-- TO BE DONE --
1) Please copy the fireworks text word for word, from "Even those at" up to and including "Bush! USA! USA!".
2) Say whether the fireworks text supports each statement below, answering yes or no and quoting the words that settle it. (a) Part of the opening ceremony display was created with 3-D computer graphics. (b) Spectators inside the Bird's Nest stadium saw only the real fireworks. (c) Comments from the head of the ceremony's visual effects team appeared in the Daily Telegraph.

-- PAGE TEXT --
· · · · ·

Fireworks over the Olympics pyrotechnics erupted when it was learned that part of the elaborate display broadcast to the world in the opening ceremony was faked, done digitally in 3-D computer graphics.

...

Even those at the city’s new Bird’s Nest National Stadium, where the Olympics are being held, viewed the fake footage from their seats as they watched on the stadium’s giant television screens, said Britain’s Sky News, in a story, “Olympic Fireworks Faked for TV.”

...

“Seeing how it worked out, it was still a bit too bright compared to the actual fireworks,” [Gao] Xiaolong[, head of the visual effects team for the ceremony] said in comments that appeared in the Daily Telegraph. “But most of the audience thought it was filmed live — so that was mission accomplished.”
Just when you think that your government ranks among the most deceitful in the world, the Olympics creates a reality check and lets you know what the competition's really like. At least 'mission accomplished' is now used to mean 'I have successfully defrauded a large number of people.' C'mon Team Bush! USA! USA!

· · · · ·

-- DATA PROVIDED --
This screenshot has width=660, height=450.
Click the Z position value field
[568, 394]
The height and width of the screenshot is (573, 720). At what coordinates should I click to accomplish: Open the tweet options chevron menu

· · · · ·

-- RESPONSES TO THE EXERCISE --
1)
Even those at the city’s new Bird’s Nest National Stadium, where the Olympics are being held, viewed the fake footage from their seats as they watched on the stadium’s giant television screens, said Britain’s Sky News, in a story, “Olympic Fireworks Faked for TV.”

...

“Seeing how it worked out, it was still a bit too bright compared to the actual fireworks,” [Gao] Xiaolong[, head of the visual effects team for the ceremony] said in comments that appeared in the Daily Telegraph. “But most of the audience thought it was filmed live — so that was mission accomplished.”
Just when you think that your government ranks among the most deceitful in the world, the Olympics creates a reality check and lets you know what the competition's really like. At least 'mission accomplished' is now used to mean 'I have successfully defrauded a large number of people.' C'mon Team Bush! USA! USA!

2)
(a) Yes: "done digitally in 3-D computer graphics."
(b) No: "viewed the fake footage from their seats as they watched on the stadium’s giant television screens"
(c) Yes: "said in comments that appeared in the Daily Telegraph"